This is what I remember:
The barbed wire fence
rose along one edge
of the playground
jabbing the blue sky
like the prickly hedge
surrounding Sleeping
Beauty’s castle.

Thus begins her poem The Fence: at a U.S. Army base, Japan, that paints the picture of a young Asian American gazing at her Japanese counterparts as though looking into a foreign mirror. They are kindred humans, at once connected and distanced.

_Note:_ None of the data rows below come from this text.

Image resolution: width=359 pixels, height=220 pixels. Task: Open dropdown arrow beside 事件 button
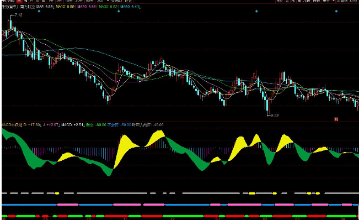(x=333, y=1)
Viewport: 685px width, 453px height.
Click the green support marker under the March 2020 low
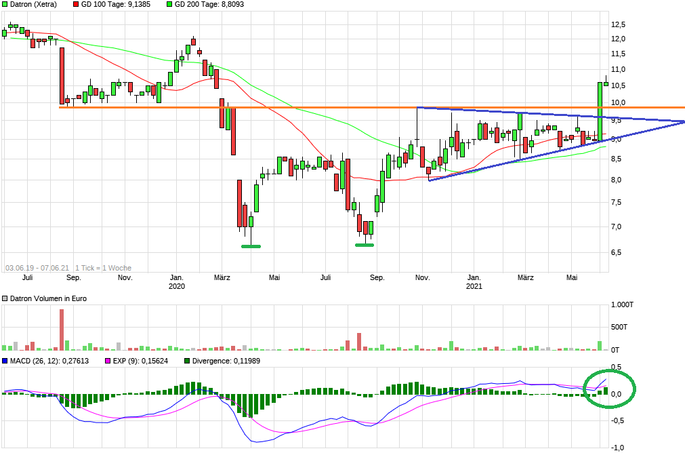[251, 246]
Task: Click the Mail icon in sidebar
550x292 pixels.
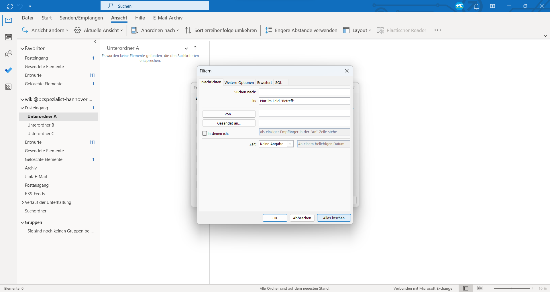Action: pyautogui.click(x=8, y=20)
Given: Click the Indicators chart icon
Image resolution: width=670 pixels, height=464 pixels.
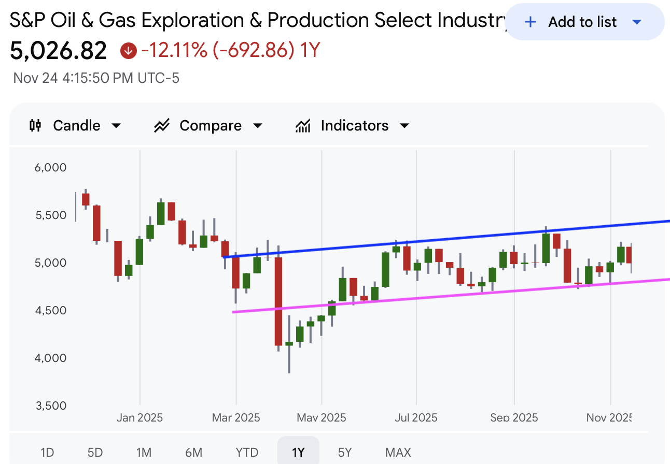Looking at the screenshot, I should tap(303, 125).
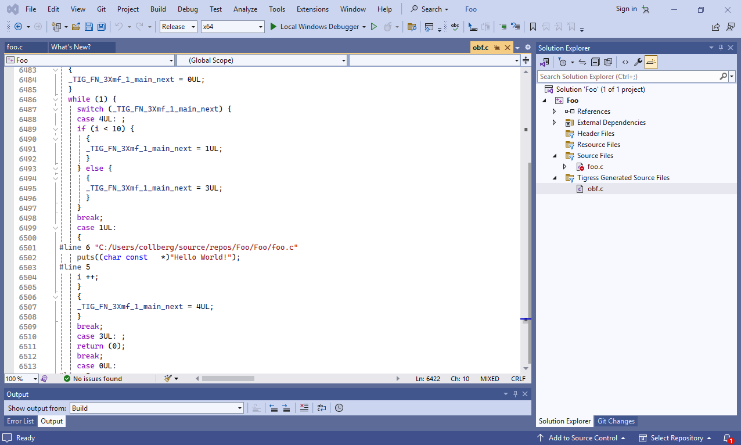Clear all output in Output panel

click(x=304, y=408)
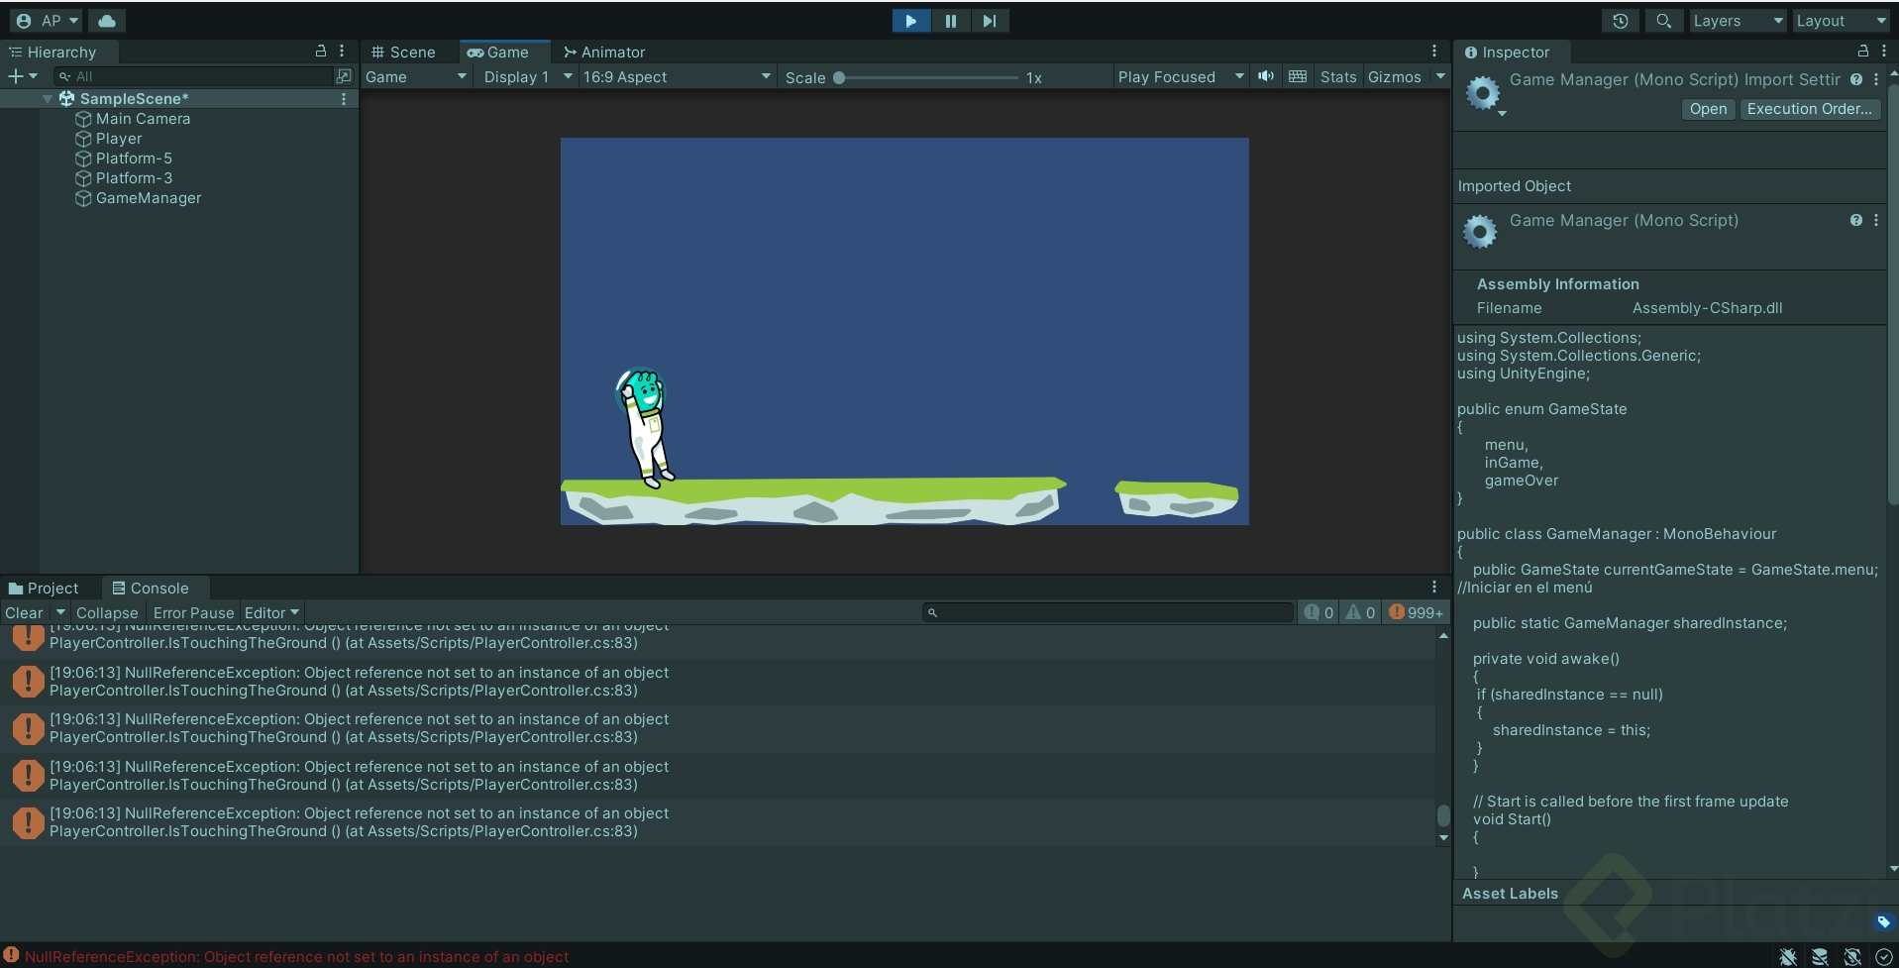This screenshot has width=1899, height=968.
Task: Switch to the Scene tab
Action: point(404,53)
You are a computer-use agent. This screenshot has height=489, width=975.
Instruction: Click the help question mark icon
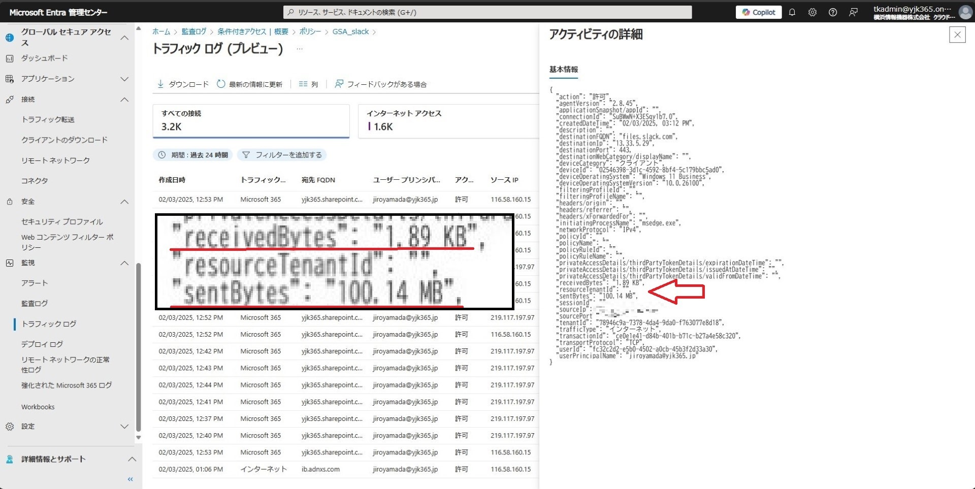click(832, 12)
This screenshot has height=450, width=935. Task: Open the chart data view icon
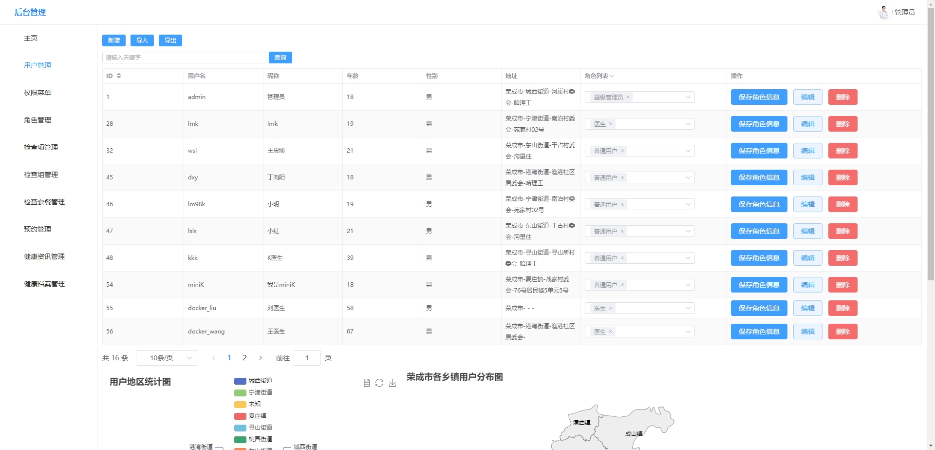(367, 383)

She pens autobiographical bits about her plantation-era grampa, picture-bride grandma, and a brother who, unimpeded by the fresh “centipede” of stitches on his knee, grabs his surfboard, giving in to the beckoning swell. Readers are invited into a firsthand sense of discovery as Harada journeys to Bruyères for insight into her father’s stint in the 442nd Infantry Regiment. She also writes of her local and Japanese cultural heritage, of pets and relationships, of depression. In her witty, sensual and ultimately emotionally tragic “Waiting for Henry,” the speaker is more in tune with Henry her cat than Henry her lover.

“I tell Henry my cat what a lady-killer he is. I tell him what a handsome handsome tiger he is,” the protagonist says, while crippled by an inability to voice her more substantial feelings to Henry the man.

Harada has a way of making the familiar exotic, the seemingly trivial suddenly weighty. Particularly compelling are her emotional portraits of her characters. A few choice words and physical descriptions and the

reader is instantly sucked into the skewed vortex of her subjects’ emotional states.

“Instead of driving off a cliff by the Blowhole, Stella decided to see a psychic,” announces the first sentence in her story, Afternoon at the Psychic’s House, commencing an adventure through one lady’s vivid mental sphere.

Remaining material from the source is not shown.